In the ever-changing competitive environment in which equine practitioners find themselves, one looks for new ways to provide a higher quality and quantity of service to the clients. Historically the transition was from mobile to clinic to a hospital with surgery capabilities. However we are quickly approaching a point where offering general surgery requires having a board certified surgeon on staff. The bottom line is a major commitment in terms of personnel and equipment.

One area that hasn`t been explored is that of rehabilitation. If one elects to refer a horse for surgery or has diagnosed a soft tissue injury requiring extensive lay-up time, quite often the ability to improve the horse`s prognosis for return to function is very limited.

In our clinic, we have attempted to address this issue by installing an aqua treadmill. This equipment provides a means of developing muscle tone and cardiovascular fitness in a horse that has been laid up for a variety of different soft tissue injuries. In addition, most surgeons we have consulted have given strong endorsement to its use after many orthopedic procedures.
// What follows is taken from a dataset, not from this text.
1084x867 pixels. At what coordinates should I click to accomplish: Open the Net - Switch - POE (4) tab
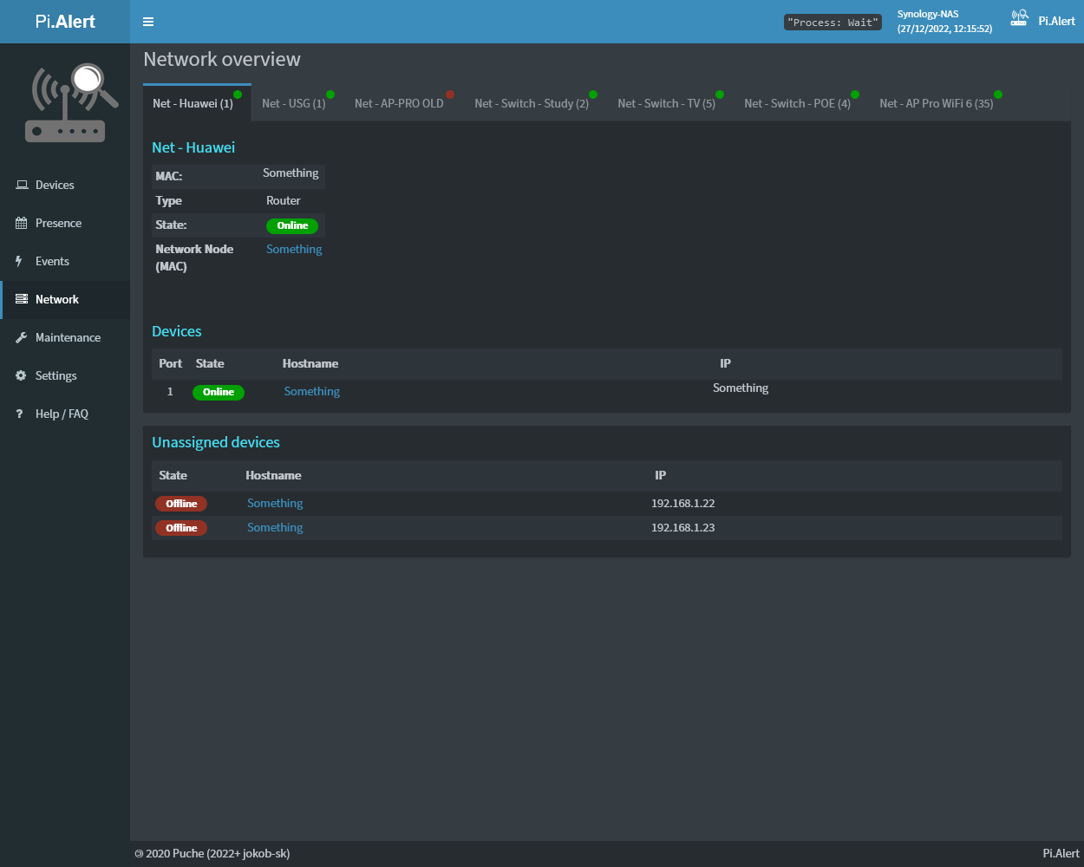797,104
An alternative use of the treadmill is maintaining fitness in a horse while allowing one of several minor lower leg injuries to heal. These would include splints, curbs, foot abscesses and bruises. The horse exercises against water (hot or cold) while only absorbing 20-30% of concussion.

Advantages over swimming
The advantages of an aqua tread over traditional swimming from a practical standpoint include less space requirement, cleaner water and lower investment cost. From a medical standpoint, cleaner water leads to less skin disease. Secondly, the muscles used in an aqua tread better match those normally used in ground training. Traditional swimming utilizes muscle groups that can lead to transient soreness when that animal goes back to ground training.

The aqua tread has also been useful in simply providing hydro-therapy as a means of increasing circulation - a whole body whirlpool (Jacuzzi). Acute and chronic laminitis cases have benefited from this mode of therapy for obvious reasons.

Documented Benefits

Historically, most horses that have sustained one of several categories of injury have not had the benefits of any rehabilitation. The benefits are well documented. One need only consult a human orthopod or sports medicine specialist to learn its importance in terms of prognosis for return to function. Why then does the average horse owner and the veterinarian not seek out and institute a rehabilitation plan more sophisticated than "Rest the horse for six months. put him back in training and hope for the best"? The answer is not a simple one. It would include considerations such as:
  • Lack of equipment adaptation for the horse.
  • Financial investment by owner.
  • Apathy of the owner.
  • Poor follow-up support by the veterinarian.
We as an industry are moving into a new era of technological sophistication due in large part to our willingness to learn from human medical research. This is leading to major advances in diagnostics and treatment. There is, in this author`s opinion, considerable room for improvement in the final phase of the injury process - REHABILITATION.